Original Article ↗ Hacker News Discussion ↗

Rust, Aliasing, and Formal Verification

  • Many see Rust’s borrow rules (shared‑xor‑mutable) as making formal reasoning substantially easier than in languages with pervasive mutable aliasing.
  • Others caution that this shrinks the search space but doesn’t change verification’s fundamental intractability; hard properties still blow up with composition.
  • Interest in a “verification‑aware Rust” or Rust‑like language that bakes in specifications, better automation, and lower annotation overhead.

Deadlocks, Concurrency, and Unsafe

  • Desire for static deadlock analysis in Rust (locks, Rc/RefCell, async) to enable safer back‑pointers and fewer reference counts.
  • Some doubt traditional locks are a good target for analysis, preferring role‑separated primitives (channels, producer/consumer APIs) that are more analyzable.
  • Verifying correct use of unsafe is seen as valuable but blocked by the lack of a fully formalized Rust memory model.

Proof Assistants, Tooling, and UX

  • Strong interest in Coq/Agda/Lean/Isabelle, but many find onboarding and proof development “mage level” and time‑consuming.
  • Calls for “QuickCheck/Nitpick‑like” counterexample generation integrated into proofs to detect incorrect specs early.
  • Communities (e.g., Zulip) are praised for helping beginners; nonetheless, proof scripts break when internal representations change, and tactics are often opaque.

Sound vs Unsound Methods; Practical Limits

  • One camp stresses that sound, compositional proofs for rich properties rarely scale; correctness often does not decompose, so full verification of real systems remains economically out of reach.
  • Another argues even partial sound guarantees (memory safety, data‑race freedom, unsafe wrappers) are meaningful, especially for security‑critical code.
  • Unsound methods (testing, fuzzing, large‑scale simulation, model checking with heuristics) are highlighted as delivering better cost‑benefit in practice.

Memory Safety and Security Debate

  • Disagreement over whether fully sound memory safety is “underwhelming” or foundational.
  • One side: once unsoundness is reduced ~95% by safer languages or checks, the marginal value of proving the last 5% may not justify the cost.
  • Other side: history of severe memory‑safety CVEs shows humans systematically misjudge risk; for software with an attack surface, eliminating memory unsafety (by any means) is argued to be non‑negotiable.
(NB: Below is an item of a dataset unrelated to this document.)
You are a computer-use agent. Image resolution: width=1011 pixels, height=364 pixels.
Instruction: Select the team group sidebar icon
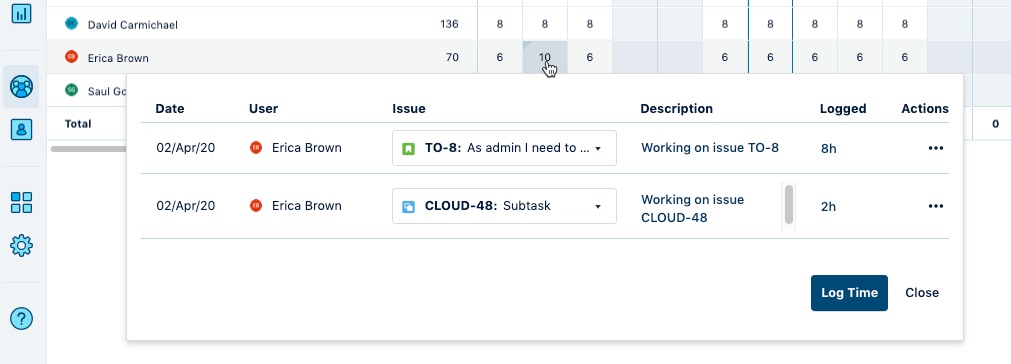(x=21, y=86)
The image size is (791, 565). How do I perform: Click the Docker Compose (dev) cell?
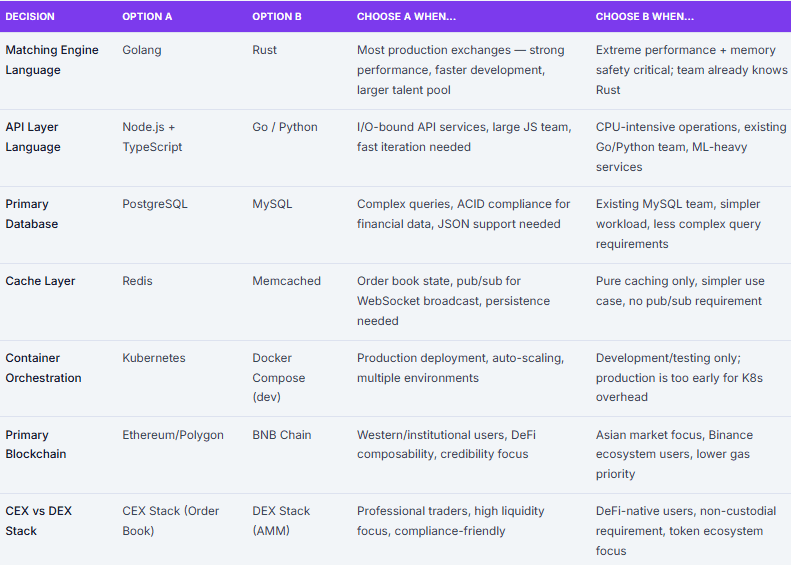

Education, Adoption, and Everyday Practice

  • Many programmers lack proof experience; a single discrete math course is seen as insufficient for working comfortably with formal tools.
  • Even basic techniques (static typing, unit tests, fuzzing) are underused; some see cultural and economic incentives (speed over robustness) as the bigger barrier than tool capability.

GC, Reference Counting, and Hybrids

  • Discussion of refcounting plus cycle collectors (Python, Nim’s ORC, DOM, Rust crates) and compile‑time refcount optimization (e.g., Koka).
  • Rust’s Arc, Mutex, RefCell, and cycle‑GC experiments are noted; typical large Rust codebases reportedly use them sparingly, but patterns vary (e.g., embedded Mutex<RefCell<_>>).